All of these concerns were validated and explained in detail in a White Paper developed by the American Planning Association (the country’s premier professional organization for Urban Planners) on October 15, 2014. This group specifically noted that the Denver Regional Council of Governments has used outdated model projections to validate the need for this project.
What angers me most about the project is how it is being built on the backs of some of our most distressed neighborhoods without any meaningful input or concern. Whether you look at the project from a social and economic justice standpoint or from the view of the unacceptable environmental impact the project will create, the “Ditch” is unjustified. It severely impacts Denver communities from Park Hill and City Park through Elyria, Swansea, and Globeville.
If we learned anything from the T-REX project that expanded I-25 through southeast Denver, it is you cannot build your way out of traffic congestion.
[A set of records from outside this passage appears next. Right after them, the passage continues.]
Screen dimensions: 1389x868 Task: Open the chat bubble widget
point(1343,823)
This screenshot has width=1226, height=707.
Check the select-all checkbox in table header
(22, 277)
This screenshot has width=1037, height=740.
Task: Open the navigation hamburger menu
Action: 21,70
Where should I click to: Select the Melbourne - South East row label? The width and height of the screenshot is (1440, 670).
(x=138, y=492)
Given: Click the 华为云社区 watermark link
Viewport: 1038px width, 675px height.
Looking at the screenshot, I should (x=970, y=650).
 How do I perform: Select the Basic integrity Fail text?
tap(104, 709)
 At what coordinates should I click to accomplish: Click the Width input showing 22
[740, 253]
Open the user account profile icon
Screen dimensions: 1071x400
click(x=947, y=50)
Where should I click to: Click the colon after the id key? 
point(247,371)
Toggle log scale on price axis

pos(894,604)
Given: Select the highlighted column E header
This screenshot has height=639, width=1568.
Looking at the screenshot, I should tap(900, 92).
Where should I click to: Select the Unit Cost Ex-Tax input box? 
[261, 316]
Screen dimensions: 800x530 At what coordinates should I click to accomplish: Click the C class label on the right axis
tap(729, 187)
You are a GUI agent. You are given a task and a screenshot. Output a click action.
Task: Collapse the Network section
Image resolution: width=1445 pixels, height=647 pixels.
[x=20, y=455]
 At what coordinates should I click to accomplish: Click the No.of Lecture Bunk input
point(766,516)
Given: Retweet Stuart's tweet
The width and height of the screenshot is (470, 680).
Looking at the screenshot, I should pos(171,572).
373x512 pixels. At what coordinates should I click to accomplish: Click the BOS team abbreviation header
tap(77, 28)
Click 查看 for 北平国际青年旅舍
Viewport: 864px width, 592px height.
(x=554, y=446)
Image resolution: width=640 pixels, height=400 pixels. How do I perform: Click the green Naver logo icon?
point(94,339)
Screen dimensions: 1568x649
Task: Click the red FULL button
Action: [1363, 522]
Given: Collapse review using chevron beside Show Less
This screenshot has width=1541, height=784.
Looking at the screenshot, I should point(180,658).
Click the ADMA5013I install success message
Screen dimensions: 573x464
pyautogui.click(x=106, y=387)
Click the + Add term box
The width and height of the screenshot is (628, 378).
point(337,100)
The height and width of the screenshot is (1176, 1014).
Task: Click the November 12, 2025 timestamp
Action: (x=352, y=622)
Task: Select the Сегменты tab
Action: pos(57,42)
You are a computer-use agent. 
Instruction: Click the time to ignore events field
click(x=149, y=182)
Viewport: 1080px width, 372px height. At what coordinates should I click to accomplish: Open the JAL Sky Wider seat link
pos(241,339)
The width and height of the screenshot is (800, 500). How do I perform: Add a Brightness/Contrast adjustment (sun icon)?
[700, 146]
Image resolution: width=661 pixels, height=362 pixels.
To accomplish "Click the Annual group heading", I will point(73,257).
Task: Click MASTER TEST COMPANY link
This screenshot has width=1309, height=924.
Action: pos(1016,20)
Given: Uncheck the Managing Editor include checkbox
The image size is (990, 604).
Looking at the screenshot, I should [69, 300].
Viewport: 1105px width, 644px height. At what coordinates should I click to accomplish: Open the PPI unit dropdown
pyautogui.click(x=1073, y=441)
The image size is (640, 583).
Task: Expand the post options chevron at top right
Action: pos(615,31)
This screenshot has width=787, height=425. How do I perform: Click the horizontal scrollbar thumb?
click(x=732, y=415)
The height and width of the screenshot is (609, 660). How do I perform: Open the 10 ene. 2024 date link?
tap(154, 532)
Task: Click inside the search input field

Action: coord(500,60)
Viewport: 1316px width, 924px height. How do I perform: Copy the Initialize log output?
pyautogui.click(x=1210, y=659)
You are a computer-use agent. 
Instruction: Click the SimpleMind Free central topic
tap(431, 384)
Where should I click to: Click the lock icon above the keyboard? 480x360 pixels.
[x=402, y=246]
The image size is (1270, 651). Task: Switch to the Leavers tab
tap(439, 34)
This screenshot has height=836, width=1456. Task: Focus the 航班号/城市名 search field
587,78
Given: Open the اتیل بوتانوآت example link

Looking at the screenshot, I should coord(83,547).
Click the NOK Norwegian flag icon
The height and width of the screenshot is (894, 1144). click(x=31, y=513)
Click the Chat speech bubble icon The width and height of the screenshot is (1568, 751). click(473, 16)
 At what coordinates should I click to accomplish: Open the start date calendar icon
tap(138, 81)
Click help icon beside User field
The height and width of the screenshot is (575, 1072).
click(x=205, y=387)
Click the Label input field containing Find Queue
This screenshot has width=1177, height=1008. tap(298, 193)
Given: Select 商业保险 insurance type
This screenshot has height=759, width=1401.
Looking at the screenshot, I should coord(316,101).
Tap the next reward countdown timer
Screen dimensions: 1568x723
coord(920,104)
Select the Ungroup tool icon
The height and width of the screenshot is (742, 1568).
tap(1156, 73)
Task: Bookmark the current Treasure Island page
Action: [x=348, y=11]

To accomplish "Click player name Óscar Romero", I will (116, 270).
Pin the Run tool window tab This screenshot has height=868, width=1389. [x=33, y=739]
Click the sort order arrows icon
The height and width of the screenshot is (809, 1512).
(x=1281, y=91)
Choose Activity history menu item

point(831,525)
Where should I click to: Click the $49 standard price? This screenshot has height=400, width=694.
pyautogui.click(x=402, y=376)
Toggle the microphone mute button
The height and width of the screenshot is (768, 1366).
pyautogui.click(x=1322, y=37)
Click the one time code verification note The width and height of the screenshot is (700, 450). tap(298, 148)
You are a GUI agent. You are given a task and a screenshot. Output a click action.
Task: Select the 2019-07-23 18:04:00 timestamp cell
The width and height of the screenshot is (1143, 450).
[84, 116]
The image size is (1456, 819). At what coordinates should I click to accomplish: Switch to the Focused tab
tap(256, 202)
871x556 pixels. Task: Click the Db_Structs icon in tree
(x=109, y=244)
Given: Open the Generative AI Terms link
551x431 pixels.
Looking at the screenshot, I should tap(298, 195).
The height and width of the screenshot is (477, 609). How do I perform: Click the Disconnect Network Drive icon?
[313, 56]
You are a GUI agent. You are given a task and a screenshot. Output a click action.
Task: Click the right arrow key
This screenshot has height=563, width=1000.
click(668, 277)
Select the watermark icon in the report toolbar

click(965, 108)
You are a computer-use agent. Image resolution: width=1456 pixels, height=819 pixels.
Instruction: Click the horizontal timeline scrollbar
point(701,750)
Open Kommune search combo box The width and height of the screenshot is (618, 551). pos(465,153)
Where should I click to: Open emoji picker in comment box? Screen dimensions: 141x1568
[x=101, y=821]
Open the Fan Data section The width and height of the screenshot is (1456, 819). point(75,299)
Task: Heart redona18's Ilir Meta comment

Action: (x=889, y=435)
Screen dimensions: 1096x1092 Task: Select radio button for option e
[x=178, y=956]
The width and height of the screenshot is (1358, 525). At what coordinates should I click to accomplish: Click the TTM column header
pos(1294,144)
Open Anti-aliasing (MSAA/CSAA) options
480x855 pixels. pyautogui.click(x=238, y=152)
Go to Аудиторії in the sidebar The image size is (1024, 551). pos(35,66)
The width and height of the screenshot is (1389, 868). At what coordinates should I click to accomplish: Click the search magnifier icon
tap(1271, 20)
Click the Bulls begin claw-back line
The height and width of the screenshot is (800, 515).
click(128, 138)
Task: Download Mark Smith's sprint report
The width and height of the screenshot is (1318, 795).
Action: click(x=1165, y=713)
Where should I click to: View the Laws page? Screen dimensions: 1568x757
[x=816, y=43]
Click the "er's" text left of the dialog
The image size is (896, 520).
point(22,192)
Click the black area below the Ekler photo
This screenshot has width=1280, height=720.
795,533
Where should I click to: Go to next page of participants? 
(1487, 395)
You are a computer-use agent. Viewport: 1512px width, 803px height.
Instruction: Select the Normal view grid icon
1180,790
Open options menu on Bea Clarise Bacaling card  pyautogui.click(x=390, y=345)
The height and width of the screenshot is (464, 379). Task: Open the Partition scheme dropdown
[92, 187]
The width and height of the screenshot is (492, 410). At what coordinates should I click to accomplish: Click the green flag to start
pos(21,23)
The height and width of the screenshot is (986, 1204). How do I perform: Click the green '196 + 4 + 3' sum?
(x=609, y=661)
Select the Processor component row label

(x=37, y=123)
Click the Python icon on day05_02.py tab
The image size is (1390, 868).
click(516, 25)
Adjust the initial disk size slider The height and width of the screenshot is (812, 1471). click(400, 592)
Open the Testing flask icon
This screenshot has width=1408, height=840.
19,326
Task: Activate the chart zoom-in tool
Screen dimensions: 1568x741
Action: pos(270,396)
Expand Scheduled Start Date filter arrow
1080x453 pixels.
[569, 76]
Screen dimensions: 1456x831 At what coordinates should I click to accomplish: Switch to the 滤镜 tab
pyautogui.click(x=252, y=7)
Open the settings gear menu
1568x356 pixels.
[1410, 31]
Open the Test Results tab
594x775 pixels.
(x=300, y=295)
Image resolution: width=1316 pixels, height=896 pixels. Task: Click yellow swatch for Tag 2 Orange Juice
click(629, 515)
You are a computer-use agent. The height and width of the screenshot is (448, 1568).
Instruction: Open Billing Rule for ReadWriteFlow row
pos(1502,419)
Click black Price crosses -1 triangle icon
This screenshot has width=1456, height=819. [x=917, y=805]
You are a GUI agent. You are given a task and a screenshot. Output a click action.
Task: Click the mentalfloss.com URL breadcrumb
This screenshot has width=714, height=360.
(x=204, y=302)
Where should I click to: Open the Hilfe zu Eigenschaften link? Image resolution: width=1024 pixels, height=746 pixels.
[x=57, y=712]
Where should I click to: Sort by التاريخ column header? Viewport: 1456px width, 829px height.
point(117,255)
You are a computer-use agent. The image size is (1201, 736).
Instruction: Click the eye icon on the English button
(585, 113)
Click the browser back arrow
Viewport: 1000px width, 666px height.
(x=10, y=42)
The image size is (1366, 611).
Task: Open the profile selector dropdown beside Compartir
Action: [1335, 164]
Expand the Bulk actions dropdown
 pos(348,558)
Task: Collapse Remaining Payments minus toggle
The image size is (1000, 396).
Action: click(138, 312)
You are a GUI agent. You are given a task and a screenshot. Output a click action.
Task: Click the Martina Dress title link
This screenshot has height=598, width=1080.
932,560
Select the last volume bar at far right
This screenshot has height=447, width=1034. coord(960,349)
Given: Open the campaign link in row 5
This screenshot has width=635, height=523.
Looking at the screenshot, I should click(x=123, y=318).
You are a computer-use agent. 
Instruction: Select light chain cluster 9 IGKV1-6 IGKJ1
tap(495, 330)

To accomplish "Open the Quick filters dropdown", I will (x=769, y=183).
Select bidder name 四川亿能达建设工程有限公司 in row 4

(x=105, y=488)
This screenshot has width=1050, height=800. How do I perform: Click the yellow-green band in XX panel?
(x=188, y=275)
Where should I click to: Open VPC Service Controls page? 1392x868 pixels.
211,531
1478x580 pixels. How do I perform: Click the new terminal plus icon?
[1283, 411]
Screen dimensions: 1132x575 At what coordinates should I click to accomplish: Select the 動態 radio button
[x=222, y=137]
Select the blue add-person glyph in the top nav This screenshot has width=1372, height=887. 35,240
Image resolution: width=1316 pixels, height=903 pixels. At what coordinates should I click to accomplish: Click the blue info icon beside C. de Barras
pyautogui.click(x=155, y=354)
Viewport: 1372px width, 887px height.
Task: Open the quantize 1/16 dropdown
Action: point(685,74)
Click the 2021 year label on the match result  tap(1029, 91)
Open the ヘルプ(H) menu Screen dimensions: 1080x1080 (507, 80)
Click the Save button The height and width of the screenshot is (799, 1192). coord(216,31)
When T-REX was finished it added significantly more lanes and the chronic bumper-to-bumper traffic was relieved… at least for a year or two. But now, 15 years later the traffic is worse than ever. Better, expanded, mass transit, and better urban planning is our only way out of this mess.
I fully expect that GOP politicians would put the interests of business and commerce ahead of those of individuals and the disenfranchised communities, but I expect more from the individuals vying to be the standard-bearer of the Colorado Democratic Party.
There is no question that the current highway is in disrepair and needs to be replaced. But doing right by our community and being financially mindful is crucial. This is about more than the business of our city. It is also about the future we want for our community.
As your Congressman, I will make a thorough review of the project, and the faulty process that created it, a priority. With billions of your federal, state and local tax dollars at stake, you should expect no less. With the health and well-being of our citizens at risk, we must do better. I will.